**Requirement:** Give back, word for word, the lines in the listing below from the one holding "Save the database" down to the one holding "Collapse the System", both ends included.
+--
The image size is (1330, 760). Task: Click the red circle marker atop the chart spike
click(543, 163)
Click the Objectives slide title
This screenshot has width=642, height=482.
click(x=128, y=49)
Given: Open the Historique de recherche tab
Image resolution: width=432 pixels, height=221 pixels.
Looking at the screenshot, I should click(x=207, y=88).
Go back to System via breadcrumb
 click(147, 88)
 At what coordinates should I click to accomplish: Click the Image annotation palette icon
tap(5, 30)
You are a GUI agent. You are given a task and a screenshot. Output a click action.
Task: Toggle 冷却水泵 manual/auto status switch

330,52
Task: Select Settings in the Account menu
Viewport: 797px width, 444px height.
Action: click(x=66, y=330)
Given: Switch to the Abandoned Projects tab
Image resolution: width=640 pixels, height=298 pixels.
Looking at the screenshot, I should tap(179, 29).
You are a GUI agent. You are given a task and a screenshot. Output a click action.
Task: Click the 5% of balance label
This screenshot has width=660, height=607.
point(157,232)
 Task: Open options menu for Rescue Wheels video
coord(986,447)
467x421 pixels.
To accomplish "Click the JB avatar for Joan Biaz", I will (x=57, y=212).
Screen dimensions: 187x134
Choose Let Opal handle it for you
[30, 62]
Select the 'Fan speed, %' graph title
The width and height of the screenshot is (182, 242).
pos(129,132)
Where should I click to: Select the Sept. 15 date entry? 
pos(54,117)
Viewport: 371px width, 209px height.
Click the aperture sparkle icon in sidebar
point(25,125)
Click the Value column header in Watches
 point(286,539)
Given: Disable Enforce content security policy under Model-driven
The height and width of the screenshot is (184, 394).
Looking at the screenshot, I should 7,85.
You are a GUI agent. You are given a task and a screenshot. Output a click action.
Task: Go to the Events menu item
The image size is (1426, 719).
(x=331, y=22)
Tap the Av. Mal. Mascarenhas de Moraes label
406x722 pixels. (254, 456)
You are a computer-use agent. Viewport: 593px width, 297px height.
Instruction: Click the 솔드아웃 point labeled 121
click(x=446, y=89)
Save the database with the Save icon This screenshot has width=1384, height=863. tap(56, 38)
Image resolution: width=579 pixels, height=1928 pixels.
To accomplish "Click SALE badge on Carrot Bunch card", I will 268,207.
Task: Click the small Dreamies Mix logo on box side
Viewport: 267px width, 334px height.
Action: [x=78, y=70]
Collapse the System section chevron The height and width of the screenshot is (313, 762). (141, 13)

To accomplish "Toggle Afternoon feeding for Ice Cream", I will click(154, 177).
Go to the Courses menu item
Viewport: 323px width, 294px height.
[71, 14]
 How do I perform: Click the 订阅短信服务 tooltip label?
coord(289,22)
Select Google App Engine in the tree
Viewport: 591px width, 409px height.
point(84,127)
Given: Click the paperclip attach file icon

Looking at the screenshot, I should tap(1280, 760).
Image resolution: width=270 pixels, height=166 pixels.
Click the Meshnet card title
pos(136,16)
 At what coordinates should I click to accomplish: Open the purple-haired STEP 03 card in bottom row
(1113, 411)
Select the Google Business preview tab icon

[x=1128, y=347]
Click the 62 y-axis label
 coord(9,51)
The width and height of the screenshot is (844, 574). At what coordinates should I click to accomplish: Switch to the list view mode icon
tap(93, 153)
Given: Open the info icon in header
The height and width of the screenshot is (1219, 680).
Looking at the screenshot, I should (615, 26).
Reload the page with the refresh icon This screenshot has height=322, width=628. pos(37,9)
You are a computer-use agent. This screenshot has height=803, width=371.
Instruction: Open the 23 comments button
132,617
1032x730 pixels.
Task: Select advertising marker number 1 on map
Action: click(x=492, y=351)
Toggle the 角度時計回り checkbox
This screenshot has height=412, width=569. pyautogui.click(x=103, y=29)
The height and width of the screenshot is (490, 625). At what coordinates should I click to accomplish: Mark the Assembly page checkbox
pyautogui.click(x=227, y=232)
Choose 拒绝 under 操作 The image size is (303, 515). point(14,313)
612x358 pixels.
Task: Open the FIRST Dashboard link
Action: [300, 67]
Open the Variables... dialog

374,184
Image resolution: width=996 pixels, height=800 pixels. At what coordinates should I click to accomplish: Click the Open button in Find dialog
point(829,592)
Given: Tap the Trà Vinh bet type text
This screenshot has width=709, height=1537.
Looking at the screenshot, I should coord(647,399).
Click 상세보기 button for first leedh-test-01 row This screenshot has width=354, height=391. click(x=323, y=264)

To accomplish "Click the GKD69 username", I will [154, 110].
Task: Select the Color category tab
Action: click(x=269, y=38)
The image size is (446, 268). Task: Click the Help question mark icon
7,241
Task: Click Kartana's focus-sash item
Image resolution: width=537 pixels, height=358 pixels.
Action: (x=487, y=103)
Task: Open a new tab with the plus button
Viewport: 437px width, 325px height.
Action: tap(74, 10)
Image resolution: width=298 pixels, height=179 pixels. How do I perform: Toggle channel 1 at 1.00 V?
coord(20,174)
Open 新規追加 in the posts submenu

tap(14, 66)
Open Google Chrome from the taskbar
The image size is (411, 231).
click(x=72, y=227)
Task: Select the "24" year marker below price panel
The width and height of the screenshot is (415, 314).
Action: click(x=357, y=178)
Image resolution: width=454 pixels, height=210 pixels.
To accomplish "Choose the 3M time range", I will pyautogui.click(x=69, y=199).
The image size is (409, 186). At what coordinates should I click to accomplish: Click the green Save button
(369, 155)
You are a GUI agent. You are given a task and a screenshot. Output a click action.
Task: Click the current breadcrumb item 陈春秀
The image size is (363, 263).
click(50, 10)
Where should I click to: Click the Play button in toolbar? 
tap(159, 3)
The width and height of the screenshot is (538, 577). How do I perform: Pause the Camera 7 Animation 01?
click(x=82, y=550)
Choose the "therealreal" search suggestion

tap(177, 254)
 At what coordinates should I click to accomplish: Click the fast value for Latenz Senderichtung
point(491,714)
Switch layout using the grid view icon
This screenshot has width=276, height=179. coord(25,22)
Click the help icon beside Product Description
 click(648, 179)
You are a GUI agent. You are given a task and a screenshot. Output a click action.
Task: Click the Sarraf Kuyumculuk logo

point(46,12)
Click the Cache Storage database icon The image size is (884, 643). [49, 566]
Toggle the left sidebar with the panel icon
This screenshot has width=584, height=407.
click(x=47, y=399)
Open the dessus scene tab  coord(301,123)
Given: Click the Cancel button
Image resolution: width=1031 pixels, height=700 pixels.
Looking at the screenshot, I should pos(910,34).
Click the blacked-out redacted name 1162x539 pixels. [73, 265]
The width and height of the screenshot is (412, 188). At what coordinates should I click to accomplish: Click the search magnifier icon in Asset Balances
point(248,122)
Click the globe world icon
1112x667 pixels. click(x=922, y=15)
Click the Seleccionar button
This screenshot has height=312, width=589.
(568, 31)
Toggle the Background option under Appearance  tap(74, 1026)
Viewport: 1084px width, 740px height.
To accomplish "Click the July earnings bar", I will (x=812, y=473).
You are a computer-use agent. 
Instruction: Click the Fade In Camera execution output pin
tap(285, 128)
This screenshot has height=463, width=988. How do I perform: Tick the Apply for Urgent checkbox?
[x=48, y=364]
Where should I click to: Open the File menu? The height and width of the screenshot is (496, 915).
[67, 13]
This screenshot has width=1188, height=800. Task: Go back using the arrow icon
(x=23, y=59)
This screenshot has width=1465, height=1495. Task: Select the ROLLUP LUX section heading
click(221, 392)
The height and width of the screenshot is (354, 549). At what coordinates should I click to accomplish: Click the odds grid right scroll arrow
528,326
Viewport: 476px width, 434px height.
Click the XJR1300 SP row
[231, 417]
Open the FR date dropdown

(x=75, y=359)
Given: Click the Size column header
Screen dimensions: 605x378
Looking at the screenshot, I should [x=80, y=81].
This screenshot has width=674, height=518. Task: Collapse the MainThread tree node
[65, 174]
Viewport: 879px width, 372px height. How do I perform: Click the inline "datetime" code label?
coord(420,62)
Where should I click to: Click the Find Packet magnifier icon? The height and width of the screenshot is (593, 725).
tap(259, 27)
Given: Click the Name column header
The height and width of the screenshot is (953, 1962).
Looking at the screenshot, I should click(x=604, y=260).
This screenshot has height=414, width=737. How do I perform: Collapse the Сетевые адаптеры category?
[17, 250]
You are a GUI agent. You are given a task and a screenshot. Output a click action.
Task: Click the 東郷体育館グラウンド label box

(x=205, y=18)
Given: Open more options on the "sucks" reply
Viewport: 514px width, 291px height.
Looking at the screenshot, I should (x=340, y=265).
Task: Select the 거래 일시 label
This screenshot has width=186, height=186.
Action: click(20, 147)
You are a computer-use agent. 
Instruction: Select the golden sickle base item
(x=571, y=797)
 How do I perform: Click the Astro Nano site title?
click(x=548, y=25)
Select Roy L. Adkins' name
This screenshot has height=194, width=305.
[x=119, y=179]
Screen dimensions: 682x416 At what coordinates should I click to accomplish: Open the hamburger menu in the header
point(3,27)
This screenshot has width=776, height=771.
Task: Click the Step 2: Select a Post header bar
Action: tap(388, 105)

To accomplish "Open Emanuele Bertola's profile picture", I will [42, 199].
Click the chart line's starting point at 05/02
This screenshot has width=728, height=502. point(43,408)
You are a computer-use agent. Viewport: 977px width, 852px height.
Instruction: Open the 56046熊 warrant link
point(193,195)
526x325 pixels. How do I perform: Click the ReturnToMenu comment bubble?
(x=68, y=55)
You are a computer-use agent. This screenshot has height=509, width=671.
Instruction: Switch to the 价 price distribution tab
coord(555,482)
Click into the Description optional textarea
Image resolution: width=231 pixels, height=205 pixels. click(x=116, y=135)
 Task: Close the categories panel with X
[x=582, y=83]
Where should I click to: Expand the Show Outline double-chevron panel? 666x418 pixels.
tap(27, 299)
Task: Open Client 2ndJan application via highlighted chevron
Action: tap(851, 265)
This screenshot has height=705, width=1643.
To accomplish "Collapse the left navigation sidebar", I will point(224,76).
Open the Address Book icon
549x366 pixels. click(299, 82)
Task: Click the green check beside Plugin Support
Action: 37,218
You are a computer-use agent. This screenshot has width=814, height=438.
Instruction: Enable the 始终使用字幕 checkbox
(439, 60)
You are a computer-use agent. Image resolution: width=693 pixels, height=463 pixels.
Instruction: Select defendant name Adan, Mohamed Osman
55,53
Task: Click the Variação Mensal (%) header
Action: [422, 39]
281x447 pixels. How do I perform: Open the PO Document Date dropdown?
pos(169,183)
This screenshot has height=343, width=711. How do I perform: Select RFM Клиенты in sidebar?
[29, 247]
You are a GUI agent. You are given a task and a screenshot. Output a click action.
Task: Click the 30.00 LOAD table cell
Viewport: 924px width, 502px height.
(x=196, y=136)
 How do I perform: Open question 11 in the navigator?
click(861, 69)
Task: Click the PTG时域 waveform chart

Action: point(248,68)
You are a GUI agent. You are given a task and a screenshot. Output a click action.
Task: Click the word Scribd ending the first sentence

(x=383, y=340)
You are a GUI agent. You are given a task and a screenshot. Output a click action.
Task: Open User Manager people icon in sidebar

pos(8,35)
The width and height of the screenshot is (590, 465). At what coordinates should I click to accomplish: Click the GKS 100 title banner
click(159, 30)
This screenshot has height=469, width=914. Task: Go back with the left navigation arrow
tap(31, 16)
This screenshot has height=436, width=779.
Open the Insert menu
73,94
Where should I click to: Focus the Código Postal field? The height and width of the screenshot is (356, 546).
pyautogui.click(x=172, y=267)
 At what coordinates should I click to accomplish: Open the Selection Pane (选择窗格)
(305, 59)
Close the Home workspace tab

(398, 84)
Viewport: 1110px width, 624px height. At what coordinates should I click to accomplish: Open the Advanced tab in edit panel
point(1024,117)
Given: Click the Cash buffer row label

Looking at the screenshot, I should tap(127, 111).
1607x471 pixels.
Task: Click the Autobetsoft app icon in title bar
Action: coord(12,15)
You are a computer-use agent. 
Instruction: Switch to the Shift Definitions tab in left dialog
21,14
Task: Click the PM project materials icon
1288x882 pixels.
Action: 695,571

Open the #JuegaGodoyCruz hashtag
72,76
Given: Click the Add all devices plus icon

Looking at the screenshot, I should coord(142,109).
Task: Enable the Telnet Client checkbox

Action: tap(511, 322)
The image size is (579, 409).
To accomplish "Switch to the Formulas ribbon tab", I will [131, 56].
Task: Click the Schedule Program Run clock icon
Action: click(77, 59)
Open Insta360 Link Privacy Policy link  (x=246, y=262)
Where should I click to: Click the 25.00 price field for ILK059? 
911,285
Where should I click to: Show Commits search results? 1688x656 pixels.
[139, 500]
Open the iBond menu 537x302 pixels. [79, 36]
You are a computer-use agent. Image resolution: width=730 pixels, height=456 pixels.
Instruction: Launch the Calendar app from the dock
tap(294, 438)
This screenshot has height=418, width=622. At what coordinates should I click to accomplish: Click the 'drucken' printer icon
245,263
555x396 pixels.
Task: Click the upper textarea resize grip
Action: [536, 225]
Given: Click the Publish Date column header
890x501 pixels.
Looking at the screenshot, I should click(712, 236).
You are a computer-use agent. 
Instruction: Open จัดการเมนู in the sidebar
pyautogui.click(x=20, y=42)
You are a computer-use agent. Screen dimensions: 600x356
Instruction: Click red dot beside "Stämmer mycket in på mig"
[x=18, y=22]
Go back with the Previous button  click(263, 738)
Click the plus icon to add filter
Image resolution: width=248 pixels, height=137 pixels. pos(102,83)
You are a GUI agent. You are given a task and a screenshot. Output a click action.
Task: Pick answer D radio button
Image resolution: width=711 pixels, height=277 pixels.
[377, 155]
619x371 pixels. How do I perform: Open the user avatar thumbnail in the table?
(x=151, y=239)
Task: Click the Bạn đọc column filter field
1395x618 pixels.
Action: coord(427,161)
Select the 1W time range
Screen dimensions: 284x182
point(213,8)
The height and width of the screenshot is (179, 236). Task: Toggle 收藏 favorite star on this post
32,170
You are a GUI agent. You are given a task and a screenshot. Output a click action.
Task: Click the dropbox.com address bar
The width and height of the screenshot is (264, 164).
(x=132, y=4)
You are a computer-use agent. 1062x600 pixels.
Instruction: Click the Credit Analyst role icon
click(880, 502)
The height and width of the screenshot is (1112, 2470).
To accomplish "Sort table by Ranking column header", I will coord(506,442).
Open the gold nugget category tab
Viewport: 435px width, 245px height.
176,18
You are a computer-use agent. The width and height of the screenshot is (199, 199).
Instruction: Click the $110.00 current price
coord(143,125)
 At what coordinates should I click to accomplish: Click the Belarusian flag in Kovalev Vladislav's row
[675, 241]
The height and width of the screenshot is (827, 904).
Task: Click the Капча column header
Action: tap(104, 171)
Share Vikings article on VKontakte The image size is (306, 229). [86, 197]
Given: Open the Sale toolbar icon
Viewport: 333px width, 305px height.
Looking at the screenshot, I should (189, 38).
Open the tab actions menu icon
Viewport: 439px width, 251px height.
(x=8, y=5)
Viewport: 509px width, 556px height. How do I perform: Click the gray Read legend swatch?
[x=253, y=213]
+--
**Reply:**
Save the database with the Save icon This screenshot has width=1384, height=863. tap(56, 38)
Image resolution: width=579 pixels, height=1928 pixels.
To accomplish "Click SALE badge on Carrot Bunch card", I will 268,207.
Task: Click the small Dreamies Mix logo on box side
Viewport: 267px width, 334px height.
Action: [x=78, y=70]
Collapse the System section chevron The height and width of the screenshot is (313, 762). (141, 13)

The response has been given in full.